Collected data
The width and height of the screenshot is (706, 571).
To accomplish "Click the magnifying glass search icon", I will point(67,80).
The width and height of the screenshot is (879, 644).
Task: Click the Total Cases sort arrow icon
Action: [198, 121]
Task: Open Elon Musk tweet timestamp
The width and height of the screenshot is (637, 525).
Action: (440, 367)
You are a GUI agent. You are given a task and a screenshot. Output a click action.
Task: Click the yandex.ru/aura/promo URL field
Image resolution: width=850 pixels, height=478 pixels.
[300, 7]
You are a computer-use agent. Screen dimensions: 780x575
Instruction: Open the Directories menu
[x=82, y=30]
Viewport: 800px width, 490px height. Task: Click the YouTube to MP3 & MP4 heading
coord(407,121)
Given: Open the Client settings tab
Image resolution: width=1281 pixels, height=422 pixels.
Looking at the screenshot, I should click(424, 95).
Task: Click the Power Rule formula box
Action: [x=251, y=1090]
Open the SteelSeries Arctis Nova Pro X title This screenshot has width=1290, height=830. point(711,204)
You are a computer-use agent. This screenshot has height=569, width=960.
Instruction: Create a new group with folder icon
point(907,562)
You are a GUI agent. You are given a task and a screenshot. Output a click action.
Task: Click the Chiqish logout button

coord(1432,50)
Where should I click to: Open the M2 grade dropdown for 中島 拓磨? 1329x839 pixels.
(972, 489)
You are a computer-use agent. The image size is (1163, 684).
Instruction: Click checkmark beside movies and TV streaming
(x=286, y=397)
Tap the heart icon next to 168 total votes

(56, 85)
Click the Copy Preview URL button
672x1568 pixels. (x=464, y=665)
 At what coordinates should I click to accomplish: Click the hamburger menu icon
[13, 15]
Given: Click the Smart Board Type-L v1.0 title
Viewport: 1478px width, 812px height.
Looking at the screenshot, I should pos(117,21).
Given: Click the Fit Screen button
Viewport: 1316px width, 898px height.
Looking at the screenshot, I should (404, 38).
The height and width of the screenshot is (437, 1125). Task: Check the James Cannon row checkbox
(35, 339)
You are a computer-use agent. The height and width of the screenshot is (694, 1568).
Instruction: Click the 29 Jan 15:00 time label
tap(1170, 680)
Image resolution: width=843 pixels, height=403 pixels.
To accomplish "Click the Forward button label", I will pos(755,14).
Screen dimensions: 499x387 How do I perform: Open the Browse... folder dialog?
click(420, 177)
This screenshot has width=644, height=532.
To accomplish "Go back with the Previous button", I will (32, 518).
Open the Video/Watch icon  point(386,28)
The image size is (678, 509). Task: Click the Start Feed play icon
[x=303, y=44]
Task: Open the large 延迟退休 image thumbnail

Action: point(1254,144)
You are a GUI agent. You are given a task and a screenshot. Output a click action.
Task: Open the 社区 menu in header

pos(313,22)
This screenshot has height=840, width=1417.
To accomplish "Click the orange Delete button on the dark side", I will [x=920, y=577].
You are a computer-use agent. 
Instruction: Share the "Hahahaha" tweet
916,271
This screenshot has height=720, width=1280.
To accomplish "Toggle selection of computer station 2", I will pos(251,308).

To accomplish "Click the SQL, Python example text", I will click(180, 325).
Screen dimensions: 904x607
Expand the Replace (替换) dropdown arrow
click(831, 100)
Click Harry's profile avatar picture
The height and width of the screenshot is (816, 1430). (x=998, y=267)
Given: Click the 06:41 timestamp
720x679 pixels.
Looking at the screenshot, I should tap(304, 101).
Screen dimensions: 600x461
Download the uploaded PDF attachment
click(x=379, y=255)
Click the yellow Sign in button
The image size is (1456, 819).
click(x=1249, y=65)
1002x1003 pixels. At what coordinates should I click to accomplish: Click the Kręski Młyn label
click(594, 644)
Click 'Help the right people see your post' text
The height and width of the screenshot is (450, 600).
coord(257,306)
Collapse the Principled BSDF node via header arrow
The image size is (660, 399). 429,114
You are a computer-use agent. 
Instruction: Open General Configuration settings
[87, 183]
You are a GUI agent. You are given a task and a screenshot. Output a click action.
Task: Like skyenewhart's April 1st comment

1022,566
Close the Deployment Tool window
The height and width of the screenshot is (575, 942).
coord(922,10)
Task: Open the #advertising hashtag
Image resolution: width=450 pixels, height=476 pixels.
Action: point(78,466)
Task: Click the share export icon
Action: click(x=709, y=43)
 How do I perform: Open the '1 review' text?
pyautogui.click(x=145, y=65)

(Exercise description): Looking at the records above, tally the lines holding "This" and reply with that number only.

(Exercise output): 5